Conclusion: In post-cardiac surgery patients, the ITV index was comparable with dynamic compliance to indicate 'best' PEEP. The ITV index can visualize the PEEP level at which ventilation of the non-dependent region is diminished, indicating overdistention. Additional studies should test whether application of this specific PEEP level leads to better outcome and also confirm these results in patients with acute respiratory distress syndrome.

Figures

Figure 1
Figure 1
Example of electrical impedance tomography (EIT) image reconstruction. Shown is the distribution of impedance to the dependent and non-dependent lung regions of one representative patient. The lighter the color, the higher the impedance and the more aerated the lung region. The surface area used in all calculations at every positive end-expiratory pressure (PEEP) step is equal to the largest surface area.
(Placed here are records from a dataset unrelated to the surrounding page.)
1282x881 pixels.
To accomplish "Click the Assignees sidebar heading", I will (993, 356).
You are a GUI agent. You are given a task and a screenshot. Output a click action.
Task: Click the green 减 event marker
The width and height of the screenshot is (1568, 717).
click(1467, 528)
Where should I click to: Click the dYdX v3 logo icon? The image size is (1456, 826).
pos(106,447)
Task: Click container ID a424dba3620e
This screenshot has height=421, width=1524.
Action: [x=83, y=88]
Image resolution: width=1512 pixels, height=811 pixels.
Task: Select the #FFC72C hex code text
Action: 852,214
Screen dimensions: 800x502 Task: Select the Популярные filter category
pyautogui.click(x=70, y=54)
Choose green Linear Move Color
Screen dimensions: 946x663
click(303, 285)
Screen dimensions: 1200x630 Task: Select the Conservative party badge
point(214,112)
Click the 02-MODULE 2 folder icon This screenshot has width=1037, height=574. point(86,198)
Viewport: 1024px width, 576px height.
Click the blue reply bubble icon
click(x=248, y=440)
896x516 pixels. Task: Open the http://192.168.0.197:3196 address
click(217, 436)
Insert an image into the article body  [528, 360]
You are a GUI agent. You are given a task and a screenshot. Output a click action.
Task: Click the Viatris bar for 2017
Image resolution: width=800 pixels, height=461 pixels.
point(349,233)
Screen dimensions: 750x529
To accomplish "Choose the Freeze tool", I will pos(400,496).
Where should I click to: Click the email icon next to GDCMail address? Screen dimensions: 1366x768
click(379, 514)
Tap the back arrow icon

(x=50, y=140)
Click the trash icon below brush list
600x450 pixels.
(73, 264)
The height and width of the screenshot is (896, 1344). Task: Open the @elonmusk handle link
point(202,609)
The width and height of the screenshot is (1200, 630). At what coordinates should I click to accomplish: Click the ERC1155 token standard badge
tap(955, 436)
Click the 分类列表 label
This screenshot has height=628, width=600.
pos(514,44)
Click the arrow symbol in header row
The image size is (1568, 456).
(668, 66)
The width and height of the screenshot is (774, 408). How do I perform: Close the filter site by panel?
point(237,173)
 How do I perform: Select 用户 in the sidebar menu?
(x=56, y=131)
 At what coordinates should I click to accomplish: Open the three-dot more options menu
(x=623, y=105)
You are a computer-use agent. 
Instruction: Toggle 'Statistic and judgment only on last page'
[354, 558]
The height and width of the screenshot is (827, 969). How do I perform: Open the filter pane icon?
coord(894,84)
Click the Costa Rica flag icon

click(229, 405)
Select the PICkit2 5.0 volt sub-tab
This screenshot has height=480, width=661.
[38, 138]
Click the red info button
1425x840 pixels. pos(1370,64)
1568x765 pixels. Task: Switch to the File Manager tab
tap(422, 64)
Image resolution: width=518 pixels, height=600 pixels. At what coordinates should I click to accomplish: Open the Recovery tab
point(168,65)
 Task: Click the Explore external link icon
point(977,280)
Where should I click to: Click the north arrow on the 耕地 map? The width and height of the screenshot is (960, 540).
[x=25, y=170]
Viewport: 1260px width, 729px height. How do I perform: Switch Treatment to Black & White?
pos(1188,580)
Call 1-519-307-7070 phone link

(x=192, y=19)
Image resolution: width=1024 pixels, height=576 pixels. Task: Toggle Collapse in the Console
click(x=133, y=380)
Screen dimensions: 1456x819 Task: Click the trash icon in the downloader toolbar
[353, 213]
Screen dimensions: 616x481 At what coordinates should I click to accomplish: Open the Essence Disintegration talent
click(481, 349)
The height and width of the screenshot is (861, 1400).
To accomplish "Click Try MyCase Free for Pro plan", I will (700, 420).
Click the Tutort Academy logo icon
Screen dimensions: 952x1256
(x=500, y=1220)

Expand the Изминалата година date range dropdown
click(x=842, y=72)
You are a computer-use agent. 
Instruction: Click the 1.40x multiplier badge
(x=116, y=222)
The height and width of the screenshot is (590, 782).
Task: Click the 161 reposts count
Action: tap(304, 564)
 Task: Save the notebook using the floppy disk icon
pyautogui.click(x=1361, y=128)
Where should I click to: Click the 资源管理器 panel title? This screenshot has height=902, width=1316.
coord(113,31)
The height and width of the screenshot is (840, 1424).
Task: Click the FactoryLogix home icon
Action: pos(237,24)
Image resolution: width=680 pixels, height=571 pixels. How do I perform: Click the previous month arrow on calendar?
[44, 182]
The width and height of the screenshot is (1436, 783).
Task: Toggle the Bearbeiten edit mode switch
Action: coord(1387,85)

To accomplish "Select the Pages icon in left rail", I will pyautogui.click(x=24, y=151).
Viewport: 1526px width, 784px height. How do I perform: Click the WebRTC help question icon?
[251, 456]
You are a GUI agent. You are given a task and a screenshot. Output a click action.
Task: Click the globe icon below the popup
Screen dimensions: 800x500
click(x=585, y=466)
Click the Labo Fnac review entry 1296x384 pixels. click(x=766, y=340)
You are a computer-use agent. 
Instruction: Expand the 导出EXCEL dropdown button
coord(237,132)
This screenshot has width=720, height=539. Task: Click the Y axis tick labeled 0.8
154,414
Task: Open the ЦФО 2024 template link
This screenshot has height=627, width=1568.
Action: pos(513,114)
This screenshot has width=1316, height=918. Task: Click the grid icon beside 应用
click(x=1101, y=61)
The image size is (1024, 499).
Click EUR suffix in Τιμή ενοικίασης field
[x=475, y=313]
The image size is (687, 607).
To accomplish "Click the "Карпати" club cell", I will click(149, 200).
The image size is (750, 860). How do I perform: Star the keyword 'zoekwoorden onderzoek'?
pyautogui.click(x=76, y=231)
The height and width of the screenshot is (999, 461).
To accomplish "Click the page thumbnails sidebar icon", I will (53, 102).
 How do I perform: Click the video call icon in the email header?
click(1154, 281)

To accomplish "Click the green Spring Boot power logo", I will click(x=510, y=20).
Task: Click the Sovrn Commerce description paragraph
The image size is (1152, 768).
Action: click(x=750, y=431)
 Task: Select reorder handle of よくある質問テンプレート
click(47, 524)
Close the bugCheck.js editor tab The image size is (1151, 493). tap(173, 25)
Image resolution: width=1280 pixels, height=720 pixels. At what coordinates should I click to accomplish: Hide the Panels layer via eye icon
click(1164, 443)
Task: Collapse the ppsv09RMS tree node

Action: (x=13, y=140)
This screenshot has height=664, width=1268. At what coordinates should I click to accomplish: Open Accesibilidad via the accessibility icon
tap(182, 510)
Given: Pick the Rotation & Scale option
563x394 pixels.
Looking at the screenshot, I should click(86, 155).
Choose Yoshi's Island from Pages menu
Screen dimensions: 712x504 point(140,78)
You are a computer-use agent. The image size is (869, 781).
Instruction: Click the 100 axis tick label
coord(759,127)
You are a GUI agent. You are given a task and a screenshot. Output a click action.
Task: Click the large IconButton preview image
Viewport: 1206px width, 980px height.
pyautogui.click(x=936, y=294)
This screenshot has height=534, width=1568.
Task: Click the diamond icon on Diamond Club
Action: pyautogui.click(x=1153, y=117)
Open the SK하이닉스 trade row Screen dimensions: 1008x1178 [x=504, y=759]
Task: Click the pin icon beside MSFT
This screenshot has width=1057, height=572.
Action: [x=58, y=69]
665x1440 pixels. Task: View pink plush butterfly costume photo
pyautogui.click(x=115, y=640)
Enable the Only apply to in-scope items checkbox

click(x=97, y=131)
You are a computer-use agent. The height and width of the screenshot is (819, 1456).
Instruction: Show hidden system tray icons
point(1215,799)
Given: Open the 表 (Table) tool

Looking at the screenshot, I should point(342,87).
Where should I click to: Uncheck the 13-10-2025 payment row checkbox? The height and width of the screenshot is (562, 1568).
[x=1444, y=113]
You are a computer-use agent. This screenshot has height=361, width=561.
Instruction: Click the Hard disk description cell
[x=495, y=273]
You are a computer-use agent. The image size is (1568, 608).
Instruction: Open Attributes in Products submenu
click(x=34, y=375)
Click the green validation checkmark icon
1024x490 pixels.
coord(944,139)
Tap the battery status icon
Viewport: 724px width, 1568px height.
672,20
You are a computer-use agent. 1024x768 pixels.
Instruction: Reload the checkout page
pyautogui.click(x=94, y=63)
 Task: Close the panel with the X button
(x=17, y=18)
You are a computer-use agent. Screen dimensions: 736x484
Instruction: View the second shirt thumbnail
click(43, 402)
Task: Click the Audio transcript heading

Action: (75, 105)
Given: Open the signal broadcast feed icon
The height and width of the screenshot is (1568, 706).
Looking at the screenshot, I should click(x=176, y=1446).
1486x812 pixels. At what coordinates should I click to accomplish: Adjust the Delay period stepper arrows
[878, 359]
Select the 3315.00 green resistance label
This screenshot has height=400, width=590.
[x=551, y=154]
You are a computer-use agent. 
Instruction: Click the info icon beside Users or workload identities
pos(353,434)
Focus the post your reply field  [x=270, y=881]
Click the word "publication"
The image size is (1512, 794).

The EIT image is divided into two equal regions of interest represented by the white line; all EIT modalities are calculated using this setup. Decreasing the PEEP value resulted in a decrease in aeration of the lungs, especially in the dependent region.
Figure 2
Figure 2
Different electrical impedance tomography (EIT) modalities calculated for the decremental positive end-expiratory pressure (PEEP) trial. Effects of different PEEP levels on regional changes in (A) tidal impedance variation (TIV); (B) regional compliance; (C) ventilation surface area (VSA); (D) center of ventilation (COV); (E) regional ventilation delay (RVD) index; and (F) global inhomogeneity (GI) index. Data are presented as means ± 95% CI. Dashed lines represent the interpolation lines; open circles = non-dependent regions; solid circles = dependent regions; solid squares = entire EIT image.
Figure 3
Figure 3
Changes in partial arterial oxygen pressure (PaO2)/inspired oxygen fraction (FiO2) ratio and dynamic compliance during a decremental positive end-expiratory pressure (PEEP) trial. (A) The PaO2/FiO2 ratio (mmHg) and (B) dynamic compliance (mL/cm H2O) are shown for the entire group. The PaO2/FiO2 ratio decreased with every PEEP step. The PaO2/FiO2 ratio showed a significant decrease at 5 and 0 cm H2O PEEP compared with 15 cm H2O PEEP. Dynamic compliance increased after reducing PEEP from 15 to 10 cm H2O. Thereafter, dynamic compliance decreased with each PEEP step. At 0 cm H2O PEEP dynamic compliance was significantly reduced compared with 15 cm H2O PEEP. Solid squares = PaO2/FiO2 ratio; solid diamonds = dynamic compliance. *P <0.05.
Figure 4
Figure 4
Intratidal gas distribution at varying positive end-expiratory pressure (PEEP) levels. Mean intratidal gas distribution in eight iso-volume steps during four PEEP levels during the decremental PEEP trial. Decreasing the PEEP level resulted in a higher overall gas distribution to the non-dependent region and, subsequently, a lower gas distribution to the dependent region. During the course of inspiration, gas distribution to the non-dependent region decreased whereas it increased to the dependent region. At a PEEP level of 10 cm H2O, during inspiration the lines representing gas distribution to both regions crossed each other. Dashed lines represent the interpolation lines; open circles = non-dependent region; solid circles = dependent region.
Figure 5
Figure 5
Intratidal gas distribution (ITV) index at varying positive end-expiratory pressure (PEEP) levels for the individual patients. Mean ITV index is shown as a percentage of 1. Here, the value 100% indicates that both lung regions are equally ventilated. Values >100% indicate that ventilation is predominantly distributed to the non-dependent region whereas values <100% indicate that the dependent lung region is predominantly at that PEEP level.